Nicht ausgeschlossen wird durch die Verwaltungsregelung aber, daß in einem solchen Fall nachträglich für den gesamten Pflanzenbestand auf die Bewertung mit den tatsächlichen Anschaffungs- und Herstellungskosten übergegangen wird. Da die Bewertung mit Richtsätzen ein Schätzungsverfahren ist, könnten gute Gründe dafür sprechen, die vor Bestandskraft der Veranlagung vorgenommene Änderung des Bewertungsverfahrens zur Bewertung mit den tatsächlichen Anschaffungs- und Herstellungskosten für zulässig zu halten. Das kann aber nur gelten, wenn nicht im Zusammenhang mit der Richtsatzbewertung wie üblich auch auf die körperliche Bestandsaufnahme als Grundlage für die Bewertung verzichtet worden ist. Fehlt es an der Bestandsaufnahme, würde auch die Bewertung mit den betriebsindividuellen Anschaffungs- und Herstellungskosten in der Sache nur eine Schätzung sein, der gegenüber einer Anwendung der ha-Sätze nach dem Baumschulerlaß schon aus Gründen der Gleichmäßigkeit der Besteuerung der Vorzug zu geben wäre.
c) Im Streitfall hat das FG ausdrücklich festgestellt, daß der Kläger eine körperliche Bestandsaufnahme zu den streitigen Bilanzstichtagen nicht durchgeführt hat. Die von ihm vorgenommene Schätzung der Bestände anhand der Lieferantenrechnungen über zugekaufte Ware reicht insoweit nicht aus, denn dabei bleiben zwischenzeitliche Verkäufe unberücksichtigt.
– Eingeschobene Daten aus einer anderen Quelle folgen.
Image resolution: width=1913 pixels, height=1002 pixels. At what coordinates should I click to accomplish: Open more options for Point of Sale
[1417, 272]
Eine Bewertung mit den tatsächlichen Anschaffungs- und Herstellungskosten kommt deshalb nicht in Betracht. Statt dessen ist eine Schätzung anhand der ha-Sätze nach dem Baumschulerlaß vorzunehmen, wie sie vorliegend vom FA durchgeführt worden ist. Nicht mehr einzugehen ist deshalb auf die Frage, ob dem Ansatz der betriebsindividuellen Werte für Rosen- und Fliederbestände das Festhalten des Klägers an der Richtsatzbewertung für die übrigen Baumschulbestände entgegenstehen würde. Ebensowenig kommt es noch auf die von den Beteiligten erörterte Frage an, ob die vom Kläger angegebenen Kosten nachgewiesen oder lediglich geschätzt sind.
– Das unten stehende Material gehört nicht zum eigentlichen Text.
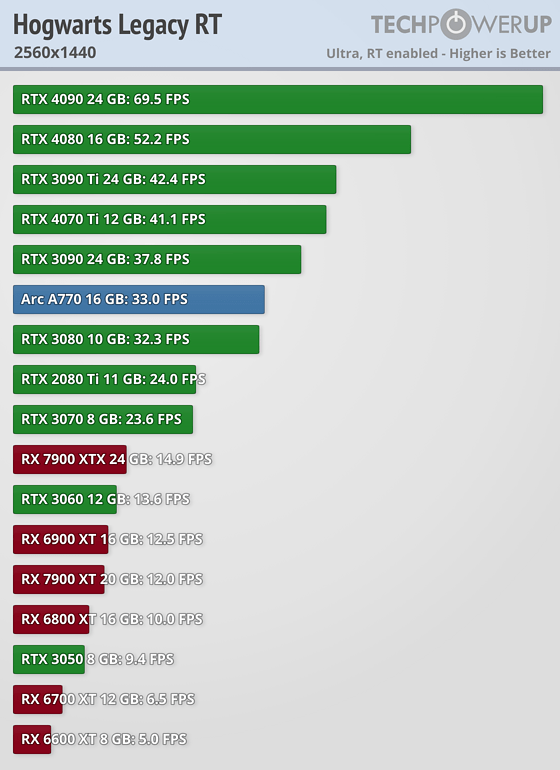This screenshot has height=770, width=560.
Task: Click the RX 6700 XT bar
Action: [38, 700]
3. Mit seinen Einwendungen gegen die bei Anwendung der ha-Sätze zugrundegelegten Flächen kann der Kläger im Revisionsverfahren nicht gehört werden. Das FG hat Feststellungen zu den Anpflanzungsflächen getroffen und diese seinen Berechnungen zugrundegelegt. Daran ist der erkennende Senat nach § 118 Abs. 2 FGO gebunden, da ordnungsmäßige Verfahrensrügen gegen die Feststellungen nicht erhoben worden sind.